Hélas, leur patrie n’avait pas eu plus de chance que leur famille. Au printemps, les Russes avaient fait main basse sur les récoltes, avant de saler et de brûler les champs. La terre était restée stérile, dénudée ; la faim s’était installée. Quand la peste avait suivi, les villageois, maigres et affaiblis, y avaient succombé sans résistance.
Une fois remis de leur stupeur, Nikolaï et Murdoch se retirèrent à l’écart pour échanger d’âpres murmures, montrant parfois du doigt leurs sœurs et leur père agonisants.
Ils ne parlaient apparemment ni de Conrad, inconscient, ni de Sébastian. Le destin de leurs cadets était-il déjà scellé ?
Sébastian avait beau délirer, il savait que ses deux aînés avaient été transformés, d’une manière ou d’une autre… en quelque chose que son esprit enfiévré peinait à définir. Leurs dents avaient changé – il pouvait voir leurs longues canines, que ses frères dévoilaient en retroussant les lèvres quand la colère ou l’horreur s’emparaient d’eux. Leurs yeux, entièrement noirs, brillaient pourtant dans le vestibule obscur.
Enfant, Sébastian avait prêté l’oreille aux contes de sa grand-mère sur les démons aux crocs meurtriers qui vivaient dans les marais alentour.

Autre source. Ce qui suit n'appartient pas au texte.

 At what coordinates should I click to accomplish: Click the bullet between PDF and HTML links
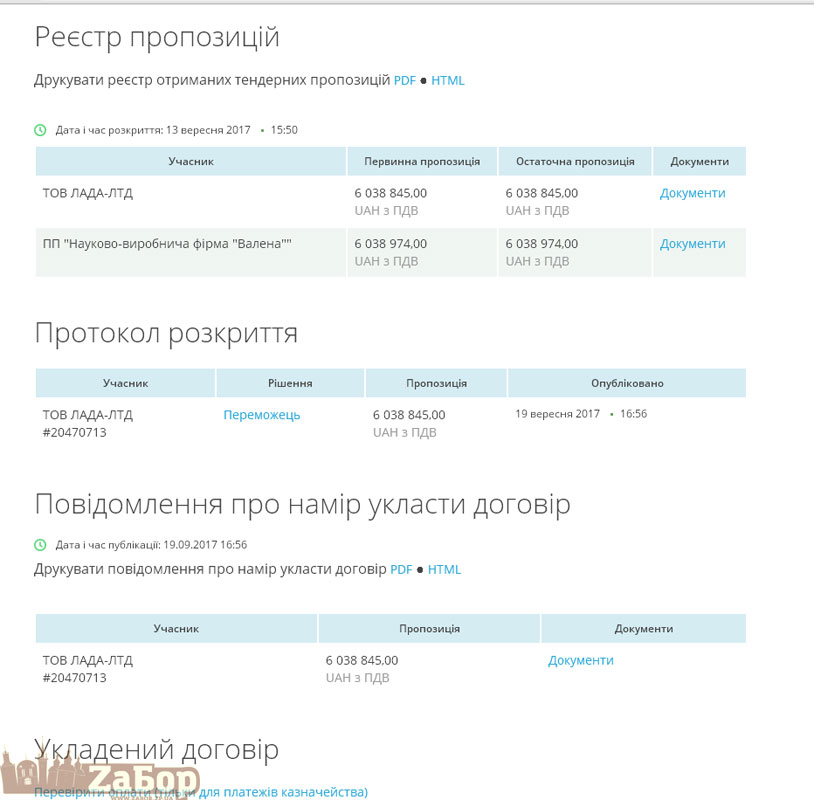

Les vampirs, des êtres capables de disparaître et de réapparaître à leur gré où bon leur semblait. D’ailleurs, on ne distinguait par la porte ouverte aucune monture suante, attachée à la hâte.
Ces monstres étaient des voleurs de bébés, des buveurs de sang qui se nourrissaient des hommes comme les hommes du bétail. Pire encore, ils transformaient leurs proies en créatures à leur image.
Sébastian était persuadé que ses frères avaient rejoint les rangs de ces démons impies… et il craignait qu’ils ne cherchent à y attirer le reste de la famille.
— Ne faites pas ça, murmura-t-il.
Nikolaï l’entendit, malgré la distance, et vint d’un pas décidé s’agenouiller près de lui.
— Tu sais ce que nous sommes devenus ?
Sébastian acquiesça d’une voix faible, fixant d’un regard incrédule les iris noirs de son aîné.
— Et je sais… je sais ce que vous voulez faire, ajouta-t-il entre deux halètements.
— Nous allons vous transformer, toi et les autres, comme nous avons été transformés.
— Je ne veux pas. Pas moi.
— Il le faut, chuchota Nikolaï, dont les étranges yeux noirs semblaient luire dans l’obscurité. C’est ça, où mourir cette nuit.
— Très bien. Je suis las de vivre depuis longtemps. Maintenant que nos sœurs se meurent.
— Nous allons essayer avec elles aussi.
— Vous n’oseriez pas ! rugit Sébastian.
Murdoch jeta un coup d’œil en coin à Nikolaï, qui secoua la tête et ordonna :
— Assieds-le.
Sa voix dure était bien celle d’un général de l’armée estonienne, habitué à donner des ordres.
— Il boira.
Sébastian eut beau se débattre en crachant des injures, Murdoch le souleva pour l’asseoir. Un flot de sang jaillit brusquement de sa blessure au ventre. Nikolaï tressaillit à ce spectacle, mais ne s’en ouvrit pas moins le poignet d’un coup de dents.
— Respecte ma volonté, grinça Sébastian, au désespoir.
Ses dernières forces lui permirent tout juste d’attraper le bras de son frère afin de l’écarter.
— Ne nous oblige pas à devenir ça. La vie n’est pas tout.
Ils avaient souvent débattu la question. Nikolaï tenait la survie pour sacrée ; Sébastian estimait préférable de mourir plutôt que de vivre déshonoré.
L’aîné resta muet, pesant le pour et le contre, promenant ses yeux de jais sur le visage du blessé.
— Je ne peux pas… répondit-il enfin. Je ne veux pas te regarder mourir.
Sa voix était lente et dure. Il avait visiblement du mal à maîtriser ses émotions.
— Tu ne le fais que pour toi.
La voix de Sébastian faiblissait.
— Pas pour nous. Tu nous transformes en maudits pour soulager ta conscience.
Il ne voulait pas que le sang de Nikolaï atteigne ses lèvres.
— Non… non, te dis-je, non !
Mais les monstres lui ouvrirent la bouche de force, y firent couler un liquide brûlant, puis l’empêchèrent de cracher jusqu’à ce qu’il déglutisse.
Ils le maintenaient toujours lorsqu’il rendit son dernier souffle. L’obscurité l’engloutit.